D.C. : Oui, je pense ! (rires) En fait, j’ai gardé toutes les lettres que j’écrivais étant ado à mon amour imaginaire.  J’ai photocopié mes lettres, et j’ai pu les relire et c’est comme ça que j’ai pu me remettre dans l’esprit de l’ado que j’étais.

Edoardo et Bianca. ©Epicentre films.

Edoardo et Bianca. ©Epicentre films.

Vous êtes très inspiré par les relations humaines, par l’amour…

D.C. : Oui, tout part de là. Hier, je parlais avec un ami argentin, qui me demandait comment j’avais l’idée de mes films, si je voyais les images dans ma tête. Mais non, pour moi, les images viennent à la fin. Tout part d’un sentiment. À partir de ce sentiment, il y a une histoire, un personnage…

C’est votre premier long métrage… vous préparez déjà le suivant ?

D.C. : Oui, j’ai déjà une idée. Il parlera de la fragilité masculine à travers l’histoire d’un garçon de 30 ans qui doit réfléchir à ce qu’il veut pour sa vie. Il doit quitter son appartement et commence à faire un voyage forcé sur les canapés des autres. Ce sera une comédie bittersweet [douce-amère].

La carrière, ça passe après la famille et l’amour ? 

D.C. : Mon métier, c’est une passion, en fait ! Mais c’est vrai que toutes mes relations amoureuses sont subordonnées à mon travail. Récemment, j’ai eu une opportunité de boulot que j’ai saisie, et mon histoire d’amour a pris fin. Mais je ne pense pas avoir sacrifié cette histoire d’amour, je pense juste que cet amour n’était pas suffisamment fort pour survivre.
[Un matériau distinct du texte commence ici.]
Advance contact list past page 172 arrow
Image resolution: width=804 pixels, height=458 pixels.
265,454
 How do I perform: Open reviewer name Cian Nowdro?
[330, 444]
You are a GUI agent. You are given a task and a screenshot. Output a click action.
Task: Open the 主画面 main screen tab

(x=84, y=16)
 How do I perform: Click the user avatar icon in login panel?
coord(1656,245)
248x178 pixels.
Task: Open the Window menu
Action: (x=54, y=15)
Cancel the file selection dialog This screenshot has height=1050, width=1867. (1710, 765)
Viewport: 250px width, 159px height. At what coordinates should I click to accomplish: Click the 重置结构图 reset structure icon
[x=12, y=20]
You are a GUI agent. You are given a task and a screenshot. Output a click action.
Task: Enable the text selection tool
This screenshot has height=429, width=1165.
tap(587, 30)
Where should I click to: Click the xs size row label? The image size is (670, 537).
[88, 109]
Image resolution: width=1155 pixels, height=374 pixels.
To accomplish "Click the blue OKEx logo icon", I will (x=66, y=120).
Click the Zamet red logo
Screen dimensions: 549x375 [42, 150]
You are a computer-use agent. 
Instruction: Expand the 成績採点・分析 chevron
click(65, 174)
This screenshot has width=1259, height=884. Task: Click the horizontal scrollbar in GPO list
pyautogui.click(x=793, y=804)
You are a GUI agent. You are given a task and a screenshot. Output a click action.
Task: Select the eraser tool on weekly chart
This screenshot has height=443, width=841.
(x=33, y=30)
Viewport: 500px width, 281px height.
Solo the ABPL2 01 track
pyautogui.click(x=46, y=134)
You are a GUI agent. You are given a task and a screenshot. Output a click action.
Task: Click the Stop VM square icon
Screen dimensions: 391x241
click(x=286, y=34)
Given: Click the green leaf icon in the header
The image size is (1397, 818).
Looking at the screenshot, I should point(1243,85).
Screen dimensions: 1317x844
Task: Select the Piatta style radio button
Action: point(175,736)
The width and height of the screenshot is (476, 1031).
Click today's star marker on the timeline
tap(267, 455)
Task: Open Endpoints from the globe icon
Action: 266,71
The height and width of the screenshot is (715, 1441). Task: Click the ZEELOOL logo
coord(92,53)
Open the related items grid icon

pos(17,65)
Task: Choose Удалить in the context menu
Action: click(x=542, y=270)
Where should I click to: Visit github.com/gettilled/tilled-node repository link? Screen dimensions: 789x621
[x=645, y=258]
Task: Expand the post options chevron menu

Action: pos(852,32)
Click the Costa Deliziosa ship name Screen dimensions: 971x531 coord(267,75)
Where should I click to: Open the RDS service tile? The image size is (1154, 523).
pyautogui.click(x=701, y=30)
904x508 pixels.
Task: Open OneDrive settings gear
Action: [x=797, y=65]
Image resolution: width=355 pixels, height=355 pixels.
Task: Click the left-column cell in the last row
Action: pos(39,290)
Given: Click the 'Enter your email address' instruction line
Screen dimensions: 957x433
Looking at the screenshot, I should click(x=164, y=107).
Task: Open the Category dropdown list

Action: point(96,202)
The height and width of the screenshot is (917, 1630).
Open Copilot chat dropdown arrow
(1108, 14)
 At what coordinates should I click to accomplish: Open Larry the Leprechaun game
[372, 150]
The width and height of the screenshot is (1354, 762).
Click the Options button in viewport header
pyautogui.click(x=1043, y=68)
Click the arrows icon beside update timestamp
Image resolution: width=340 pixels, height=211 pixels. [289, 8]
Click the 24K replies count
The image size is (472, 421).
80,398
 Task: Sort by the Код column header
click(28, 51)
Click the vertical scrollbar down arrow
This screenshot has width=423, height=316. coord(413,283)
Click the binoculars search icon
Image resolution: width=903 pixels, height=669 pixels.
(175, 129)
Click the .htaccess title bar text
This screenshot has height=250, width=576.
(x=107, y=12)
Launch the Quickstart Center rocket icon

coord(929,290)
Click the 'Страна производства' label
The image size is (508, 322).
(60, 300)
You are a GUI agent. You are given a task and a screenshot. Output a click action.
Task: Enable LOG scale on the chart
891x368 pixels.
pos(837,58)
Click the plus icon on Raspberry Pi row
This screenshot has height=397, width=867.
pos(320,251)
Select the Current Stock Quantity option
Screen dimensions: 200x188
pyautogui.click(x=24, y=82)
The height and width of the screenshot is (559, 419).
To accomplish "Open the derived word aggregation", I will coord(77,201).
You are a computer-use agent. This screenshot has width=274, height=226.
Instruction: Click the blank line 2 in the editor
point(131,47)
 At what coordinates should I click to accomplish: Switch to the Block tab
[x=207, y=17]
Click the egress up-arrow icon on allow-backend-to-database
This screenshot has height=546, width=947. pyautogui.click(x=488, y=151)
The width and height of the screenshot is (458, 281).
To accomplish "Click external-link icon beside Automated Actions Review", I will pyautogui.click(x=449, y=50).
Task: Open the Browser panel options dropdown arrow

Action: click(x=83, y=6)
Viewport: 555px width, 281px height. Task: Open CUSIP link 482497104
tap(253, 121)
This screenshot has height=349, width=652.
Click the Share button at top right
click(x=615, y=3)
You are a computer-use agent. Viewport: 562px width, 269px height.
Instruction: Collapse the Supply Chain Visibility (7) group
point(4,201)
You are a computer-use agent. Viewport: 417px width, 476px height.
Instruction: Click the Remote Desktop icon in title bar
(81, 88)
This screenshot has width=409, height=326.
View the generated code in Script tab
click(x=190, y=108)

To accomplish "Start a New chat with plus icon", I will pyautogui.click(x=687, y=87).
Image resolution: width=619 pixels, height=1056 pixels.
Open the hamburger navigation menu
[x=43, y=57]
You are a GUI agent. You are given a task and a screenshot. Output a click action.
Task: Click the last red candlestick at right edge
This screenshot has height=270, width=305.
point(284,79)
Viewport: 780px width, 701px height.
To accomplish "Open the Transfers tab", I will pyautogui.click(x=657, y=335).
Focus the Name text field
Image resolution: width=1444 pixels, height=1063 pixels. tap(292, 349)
Je pense qu’un véritable amour peut résister à ce genre d’épreuve, à condition de l’entretenir, bien sûr ! C’est comme une plante qu’il faut arroser. Et si c’est le véritable amour, on a envie de l’arroser ! Dans mon cas, je pense que c’était le moment idéal pour mettre un terme à cette relation.

Vous pensez parfois à des amours de jeunesse auxquelles vous regrettez d’avoir mis fin ?

D.C. : Non. Je pense parfois à un amour impossible… Mais je ne le regrette pas, parce qu’on n’a pas eu l’occasion de vivre cette histoire.

Ce sera peut-être le sujet d’un prochain film ! Et ma question bonus concerne la littérature… Quel est votre auteur préféré ?

D.C. : Tchekhov ! J’aime le dénuement, la simplicité. »

Encore un Italien qui a bon goût. 😀 Un réalisateur à suivre, si vous voulez mon avis. En tout ças, son premier film m’a emballée, je vous le recommande chaudement !

L’éveil d’Edoardo, de Duccio Chiarini, avec Matteo Creatini, Francesca Agostini, Nicola Nocchi… Durée : 1h26. Sortie : le 17 juin 2015.